The sculptor is a protean talent, allowing his objects to assume many forms and to follow multiple stylistic directions. But for all the differences in the various sculptures, his hand is eminently recognizable.Largely self-taught, Agostini's early influences included both Elie Nadelman and Alberto Giacometti, but the work he is best known for is characterized by a surreal, even humorous idiosyncratic style that molded "found art," from "'frozen life' pieces, such as clotheslines, pillows, and squeezed inner tubes as well as work that suggested more turbulent themes, such as hurricanes and 'action horses' in plaster." Describing his own work, Agostini emphasized feeling over form: That is the prime thing—to generate “up”—leverage, elevation. The balloons rising, clothes on a line being picked up by the wind. The same with my horses. Whatever use they are, my horses are about flight, bursting out.

==Career==
In 1939, Agostini joined the Works Progress Administration (WPA) Federal Art Project where he worked as both a mold-maker for other sculptors and as a mannequin-maker. Both jobs gave Agostini valuable experience with "'quick-setting plaster,' and helped him hit upon a way of casting directly from objects which bypassed the needed for modeling and emphasized the free, flowing properties of both the medium and the forms he chose."

In 1959, Agostini held his first one-man show at the Galerie Grimaud. In 1960, he began showing at the Stephen Radich Gallery and, over the next few years, was celebrated by Time and ArtNews and participated in the 1964 World’s Fair exhibition, alongside Roy Lichtenstein and Robert Mallary." That same year, Agostini was also a recipient of a Guggenheim Foundation Fellowship. In 1990, Agostini was elected a full member of the National Academy of Design. His work would go on to be exhibited in four Whitney Biennial shows and, by the end of his career, he had participated in 25 solo shows and more than 100 group shows world-wide.
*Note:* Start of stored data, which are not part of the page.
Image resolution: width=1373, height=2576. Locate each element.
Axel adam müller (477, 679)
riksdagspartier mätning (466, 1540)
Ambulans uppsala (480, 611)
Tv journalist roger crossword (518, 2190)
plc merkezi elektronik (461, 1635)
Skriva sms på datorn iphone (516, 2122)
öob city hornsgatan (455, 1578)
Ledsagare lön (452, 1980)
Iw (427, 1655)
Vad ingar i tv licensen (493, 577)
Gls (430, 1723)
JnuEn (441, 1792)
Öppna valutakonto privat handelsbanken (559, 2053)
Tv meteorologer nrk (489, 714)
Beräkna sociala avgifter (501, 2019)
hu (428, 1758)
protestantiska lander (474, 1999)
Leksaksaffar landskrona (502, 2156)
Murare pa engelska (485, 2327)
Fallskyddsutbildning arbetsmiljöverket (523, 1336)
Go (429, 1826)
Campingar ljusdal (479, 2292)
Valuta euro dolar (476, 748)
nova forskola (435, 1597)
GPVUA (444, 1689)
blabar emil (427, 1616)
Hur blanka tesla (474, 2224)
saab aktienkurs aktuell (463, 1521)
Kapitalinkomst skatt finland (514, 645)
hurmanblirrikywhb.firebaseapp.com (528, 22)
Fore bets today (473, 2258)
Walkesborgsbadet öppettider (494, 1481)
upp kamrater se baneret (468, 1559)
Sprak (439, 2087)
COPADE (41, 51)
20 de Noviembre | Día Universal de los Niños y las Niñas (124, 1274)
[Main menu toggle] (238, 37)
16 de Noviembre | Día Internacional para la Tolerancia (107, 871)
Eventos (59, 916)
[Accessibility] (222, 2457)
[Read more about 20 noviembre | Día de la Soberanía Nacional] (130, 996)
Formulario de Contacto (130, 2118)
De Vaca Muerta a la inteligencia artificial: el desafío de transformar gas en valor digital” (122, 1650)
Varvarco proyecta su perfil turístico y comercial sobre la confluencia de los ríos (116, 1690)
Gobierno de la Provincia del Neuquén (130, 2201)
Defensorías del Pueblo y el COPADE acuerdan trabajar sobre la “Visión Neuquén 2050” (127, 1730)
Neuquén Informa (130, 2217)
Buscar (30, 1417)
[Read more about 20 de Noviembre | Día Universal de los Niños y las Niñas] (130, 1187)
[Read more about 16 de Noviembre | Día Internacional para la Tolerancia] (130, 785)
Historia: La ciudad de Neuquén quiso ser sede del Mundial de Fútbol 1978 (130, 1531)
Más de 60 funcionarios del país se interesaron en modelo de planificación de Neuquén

Agostini taught sculpture and painting at multiple institutions, including the New York Studio School, Columbia University, the University of North Carolina at Greensboro, and the Parsons School of Design. Watercolorist Ellen Murray studied with Agostini.

== Education ==
Agostini had less than two years of formal training (1935-1936) at the tuition-free "New Deal" Leonardo da Vinci Art School where he became friends with artists George Spaventa and Nicholas Carone.

== Galleries ==
A handful of the NYC-based galleries Agostini was associated with include:

- Cantor Fitzgerald Gallery
- Galerie Grimaud
- Stephen Radich Gallery
- Anita Shapolsky Gallery
- Olaf Clasen Gallery
- Salander O’Reilly Gallery
- Bernice Steinbaum Gallery
- Zabriskie Gallery

== Collections ==
Agostini's work has been collected by several notable institutions, including the:

- Solomon R. Guggenheim Museum, NYC
- Hirshhorn Museum and Sculpture Garden, Washington DC
- Metropolitan Museum of Art, NYC
- Museum of Modern Art (MoMA), NYC
- Wadsworth Athenaeum, Hartford, CT
- Walker Art Center, Minneapolis, Minnesota
- Whitney Museum of American Art, NYC

== Personal ==
Peter Agostini is the father of Diana Agostini Whelan of New York City and Celine November of New Jersey.